**YOUR GOAL:**
Find every line in the data that contains the word "this". Return each of those lines.

**DATA EXCERPTS:**
****
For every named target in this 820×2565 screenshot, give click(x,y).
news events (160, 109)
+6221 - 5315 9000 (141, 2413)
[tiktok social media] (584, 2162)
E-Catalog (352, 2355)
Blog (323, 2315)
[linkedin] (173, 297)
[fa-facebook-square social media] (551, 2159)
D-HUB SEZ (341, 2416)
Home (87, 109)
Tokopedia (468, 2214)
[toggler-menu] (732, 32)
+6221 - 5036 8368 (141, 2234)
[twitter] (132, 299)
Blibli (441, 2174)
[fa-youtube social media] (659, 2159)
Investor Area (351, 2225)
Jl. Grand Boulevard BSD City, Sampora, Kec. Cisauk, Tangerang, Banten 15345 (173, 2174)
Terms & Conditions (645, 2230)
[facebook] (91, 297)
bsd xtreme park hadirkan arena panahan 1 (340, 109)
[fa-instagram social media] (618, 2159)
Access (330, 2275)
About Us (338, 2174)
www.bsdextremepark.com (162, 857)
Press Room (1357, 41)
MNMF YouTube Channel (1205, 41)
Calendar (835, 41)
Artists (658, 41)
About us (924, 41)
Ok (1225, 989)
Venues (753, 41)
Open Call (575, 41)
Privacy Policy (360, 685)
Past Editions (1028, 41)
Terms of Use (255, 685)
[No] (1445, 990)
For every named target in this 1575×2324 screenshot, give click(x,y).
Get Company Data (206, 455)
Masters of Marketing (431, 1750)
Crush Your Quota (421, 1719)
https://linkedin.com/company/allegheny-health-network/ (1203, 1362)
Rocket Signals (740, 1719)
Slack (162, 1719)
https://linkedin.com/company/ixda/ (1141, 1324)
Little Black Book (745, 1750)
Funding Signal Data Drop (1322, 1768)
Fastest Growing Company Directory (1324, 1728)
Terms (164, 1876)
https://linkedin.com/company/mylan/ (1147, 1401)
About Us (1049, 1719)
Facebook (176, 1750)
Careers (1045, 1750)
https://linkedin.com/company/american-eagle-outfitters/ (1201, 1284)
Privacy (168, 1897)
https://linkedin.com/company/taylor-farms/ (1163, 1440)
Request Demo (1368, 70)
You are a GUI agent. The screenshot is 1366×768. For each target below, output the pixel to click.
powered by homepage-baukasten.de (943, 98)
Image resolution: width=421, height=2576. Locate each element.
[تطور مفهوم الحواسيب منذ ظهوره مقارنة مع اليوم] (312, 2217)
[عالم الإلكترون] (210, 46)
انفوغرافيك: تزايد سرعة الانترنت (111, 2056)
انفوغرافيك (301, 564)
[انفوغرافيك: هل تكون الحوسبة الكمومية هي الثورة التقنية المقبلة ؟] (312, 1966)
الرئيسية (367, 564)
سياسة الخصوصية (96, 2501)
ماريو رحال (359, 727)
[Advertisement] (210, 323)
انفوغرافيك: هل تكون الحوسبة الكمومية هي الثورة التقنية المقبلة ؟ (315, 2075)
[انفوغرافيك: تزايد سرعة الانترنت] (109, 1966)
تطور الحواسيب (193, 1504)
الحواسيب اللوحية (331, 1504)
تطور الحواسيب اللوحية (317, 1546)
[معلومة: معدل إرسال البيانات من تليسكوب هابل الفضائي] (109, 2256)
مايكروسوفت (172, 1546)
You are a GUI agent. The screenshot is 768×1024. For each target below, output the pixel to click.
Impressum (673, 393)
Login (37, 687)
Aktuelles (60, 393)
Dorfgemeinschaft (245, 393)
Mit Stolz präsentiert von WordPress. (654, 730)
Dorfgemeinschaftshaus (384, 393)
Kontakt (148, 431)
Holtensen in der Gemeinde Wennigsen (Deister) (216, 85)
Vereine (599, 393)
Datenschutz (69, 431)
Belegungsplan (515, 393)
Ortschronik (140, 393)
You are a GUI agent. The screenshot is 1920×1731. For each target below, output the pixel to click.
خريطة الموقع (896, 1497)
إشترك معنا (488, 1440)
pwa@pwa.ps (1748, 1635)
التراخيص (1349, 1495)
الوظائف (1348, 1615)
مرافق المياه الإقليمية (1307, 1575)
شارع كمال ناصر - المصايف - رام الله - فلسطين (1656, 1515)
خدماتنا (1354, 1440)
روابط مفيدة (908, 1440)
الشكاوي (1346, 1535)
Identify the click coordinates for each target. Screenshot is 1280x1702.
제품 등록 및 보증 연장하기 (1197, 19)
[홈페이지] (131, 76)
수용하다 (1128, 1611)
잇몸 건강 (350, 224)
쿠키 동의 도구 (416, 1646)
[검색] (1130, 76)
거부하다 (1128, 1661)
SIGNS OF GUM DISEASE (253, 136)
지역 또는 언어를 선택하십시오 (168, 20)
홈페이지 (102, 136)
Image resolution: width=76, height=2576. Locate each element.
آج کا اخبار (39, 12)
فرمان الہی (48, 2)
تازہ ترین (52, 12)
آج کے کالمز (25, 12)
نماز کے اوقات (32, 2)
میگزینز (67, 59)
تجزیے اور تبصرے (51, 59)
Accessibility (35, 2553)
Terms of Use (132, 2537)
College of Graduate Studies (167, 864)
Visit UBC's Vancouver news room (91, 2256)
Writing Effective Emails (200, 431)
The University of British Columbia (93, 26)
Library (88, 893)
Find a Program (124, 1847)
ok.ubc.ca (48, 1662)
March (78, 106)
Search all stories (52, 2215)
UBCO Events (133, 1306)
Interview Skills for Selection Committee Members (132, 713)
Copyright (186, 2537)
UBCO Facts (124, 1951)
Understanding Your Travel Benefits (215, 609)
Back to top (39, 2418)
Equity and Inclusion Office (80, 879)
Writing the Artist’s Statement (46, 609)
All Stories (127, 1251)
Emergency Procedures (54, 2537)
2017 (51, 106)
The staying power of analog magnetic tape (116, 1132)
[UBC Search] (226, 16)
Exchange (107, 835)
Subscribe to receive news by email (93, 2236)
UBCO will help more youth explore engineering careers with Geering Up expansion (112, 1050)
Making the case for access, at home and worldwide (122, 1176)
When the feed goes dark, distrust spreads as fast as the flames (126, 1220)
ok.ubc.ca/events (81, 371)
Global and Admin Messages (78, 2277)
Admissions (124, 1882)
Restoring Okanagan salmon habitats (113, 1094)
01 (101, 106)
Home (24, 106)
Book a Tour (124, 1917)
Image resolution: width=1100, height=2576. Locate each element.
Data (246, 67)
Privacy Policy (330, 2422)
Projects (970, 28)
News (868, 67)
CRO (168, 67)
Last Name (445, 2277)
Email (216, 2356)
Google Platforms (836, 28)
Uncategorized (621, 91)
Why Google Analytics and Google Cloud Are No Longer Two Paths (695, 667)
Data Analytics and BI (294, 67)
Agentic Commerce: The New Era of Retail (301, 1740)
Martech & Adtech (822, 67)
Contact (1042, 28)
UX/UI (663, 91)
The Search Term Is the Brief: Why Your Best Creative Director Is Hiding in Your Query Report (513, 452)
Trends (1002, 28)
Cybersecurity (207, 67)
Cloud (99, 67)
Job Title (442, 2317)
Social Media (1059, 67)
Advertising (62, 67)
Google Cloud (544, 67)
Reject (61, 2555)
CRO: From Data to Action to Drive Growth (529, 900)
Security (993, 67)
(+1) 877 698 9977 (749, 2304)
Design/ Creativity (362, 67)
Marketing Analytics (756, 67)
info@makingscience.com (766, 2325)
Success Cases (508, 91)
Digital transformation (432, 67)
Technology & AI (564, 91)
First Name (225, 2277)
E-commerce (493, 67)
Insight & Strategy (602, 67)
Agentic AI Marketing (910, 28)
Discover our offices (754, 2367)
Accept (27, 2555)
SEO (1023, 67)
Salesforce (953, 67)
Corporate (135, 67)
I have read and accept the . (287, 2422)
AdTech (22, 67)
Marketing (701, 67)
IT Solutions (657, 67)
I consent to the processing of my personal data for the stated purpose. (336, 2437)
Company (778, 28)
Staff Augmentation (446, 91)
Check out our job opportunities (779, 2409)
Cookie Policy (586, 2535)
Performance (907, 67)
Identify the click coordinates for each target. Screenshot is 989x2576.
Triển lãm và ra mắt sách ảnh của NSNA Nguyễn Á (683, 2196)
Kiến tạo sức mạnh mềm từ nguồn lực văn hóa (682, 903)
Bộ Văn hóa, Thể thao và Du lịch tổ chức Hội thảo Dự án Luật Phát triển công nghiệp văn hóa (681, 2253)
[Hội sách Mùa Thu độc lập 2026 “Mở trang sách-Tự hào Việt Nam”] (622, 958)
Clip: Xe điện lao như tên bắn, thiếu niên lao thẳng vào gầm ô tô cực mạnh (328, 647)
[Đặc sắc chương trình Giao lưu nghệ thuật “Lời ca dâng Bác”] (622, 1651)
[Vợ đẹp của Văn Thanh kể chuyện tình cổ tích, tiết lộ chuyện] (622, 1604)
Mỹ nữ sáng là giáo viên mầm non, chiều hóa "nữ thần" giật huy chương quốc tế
****
**EXERCISE ANSWER:**
For every named target in this 820×2565 screenshot, give click(x,y).
For every named target in this 1575×2324 screenshot, give click(x,y).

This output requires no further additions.